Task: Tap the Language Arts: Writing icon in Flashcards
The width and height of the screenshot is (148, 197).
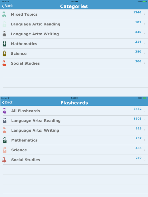Action: point(4,130)
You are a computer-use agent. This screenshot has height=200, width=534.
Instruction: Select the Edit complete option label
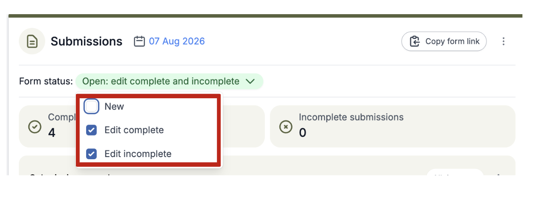click(x=134, y=130)
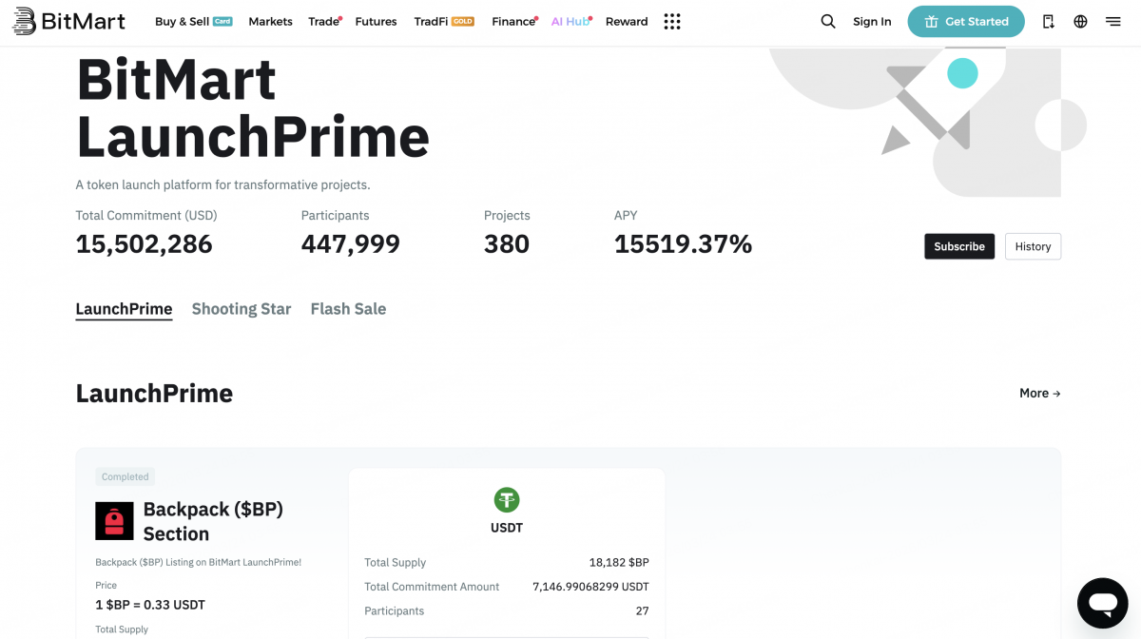Open the hamburger menu at top right
This screenshot has height=639, width=1141.
pyautogui.click(x=1113, y=20)
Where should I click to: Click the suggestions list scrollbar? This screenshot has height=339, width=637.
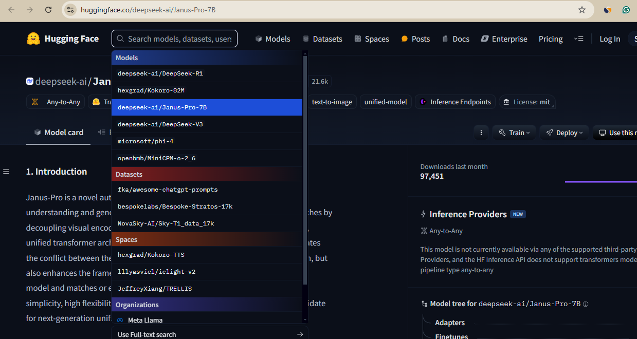(x=305, y=154)
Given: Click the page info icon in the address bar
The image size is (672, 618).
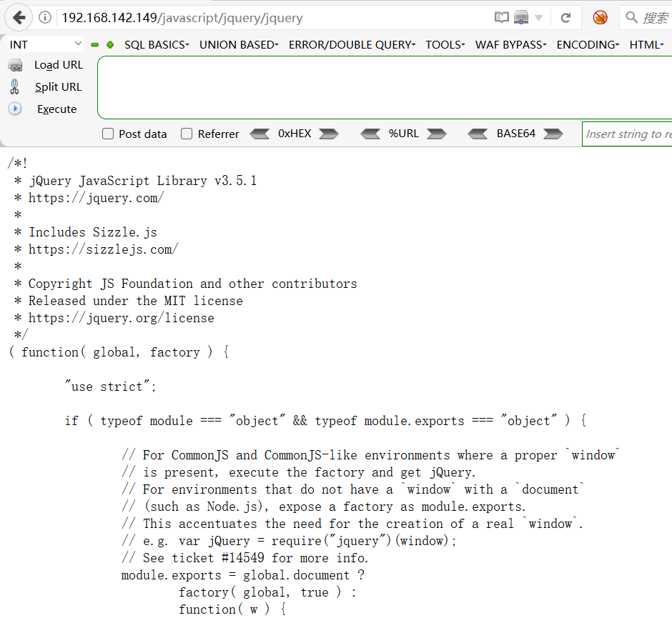Looking at the screenshot, I should coord(45,17).
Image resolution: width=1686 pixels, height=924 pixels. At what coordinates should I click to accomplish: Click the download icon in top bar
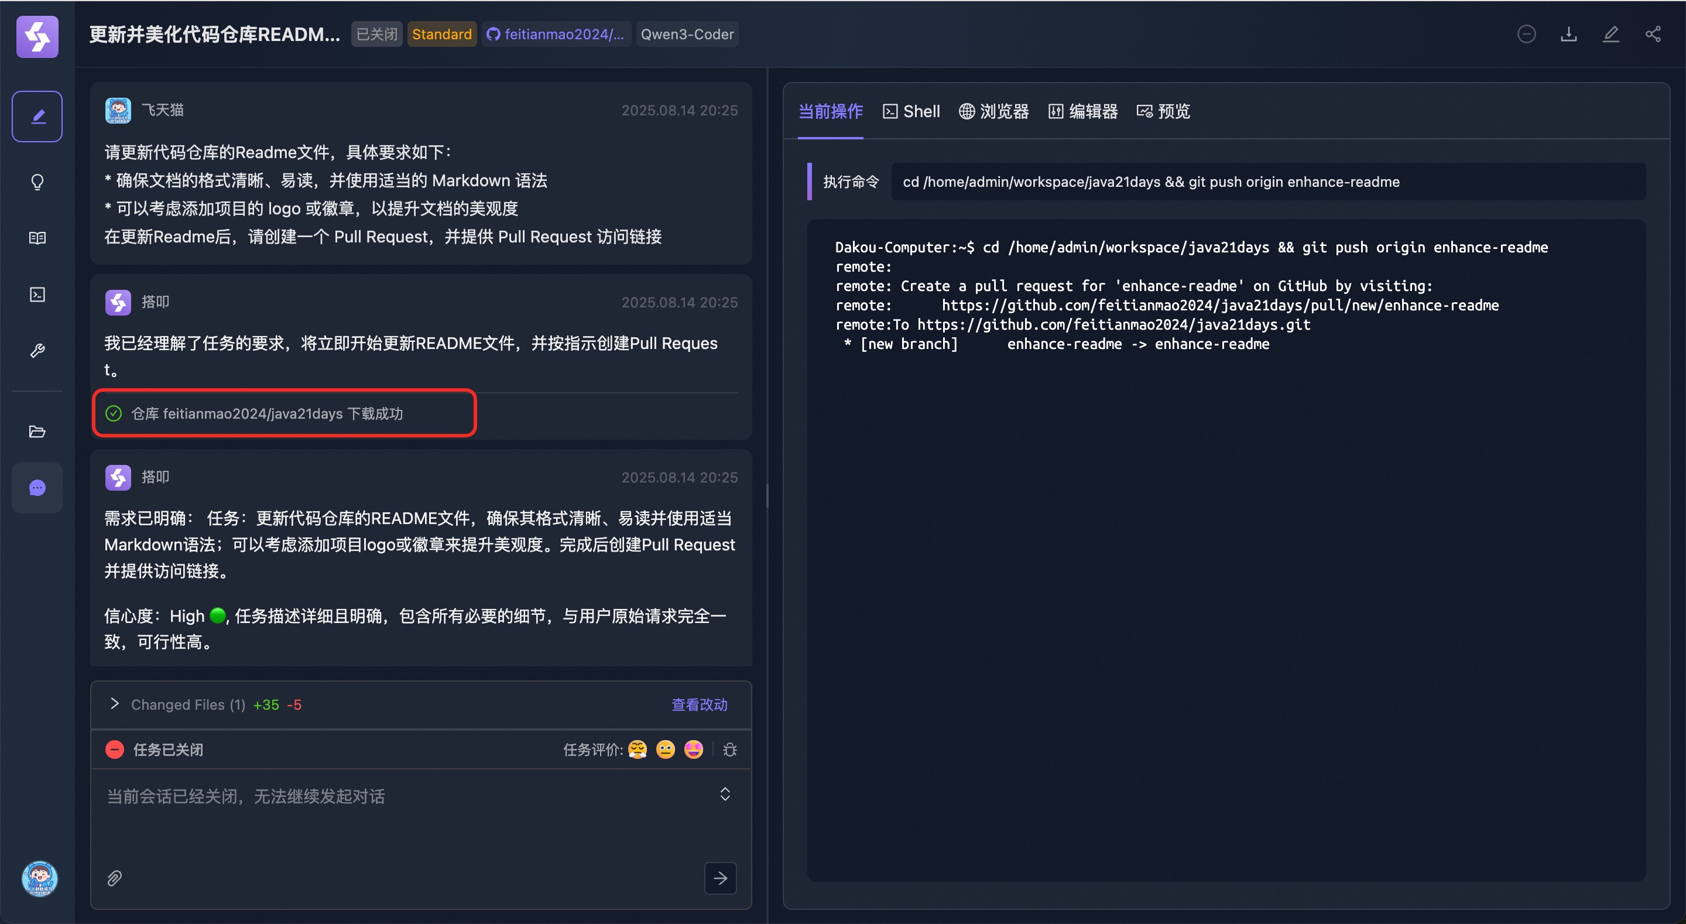1569,34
☆ ☆ ☆ ☆
**WHAT TO PRODUCE**. Copy out every line of the items above word for word, leaving out the pictures.

**IN RESPONSE**.
Task: Tap the Language Arts: Writing icon in Flashcards
The width and height of the screenshot is (148, 197).
Action: point(4,130)
You are a computer-use agent. This screenshot has height=200, width=534.
Instruction: Select the Edit complete option label
click(x=134, y=130)
Open the hamburger menu at top right
This screenshot has height=639, width=1141.
pyautogui.click(x=1113, y=20)
Where should I click to: Click the suggestions list scrollbar? This screenshot has height=339, width=637.
(x=305, y=154)
Given: Click the page info icon in the address bar
The image size is (672, 618).
Looking at the screenshot, I should coord(45,17).
Image resolution: width=1686 pixels, height=924 pixels. At what coordinates should I click to accomplish: Click the download icon in top bar
1569,34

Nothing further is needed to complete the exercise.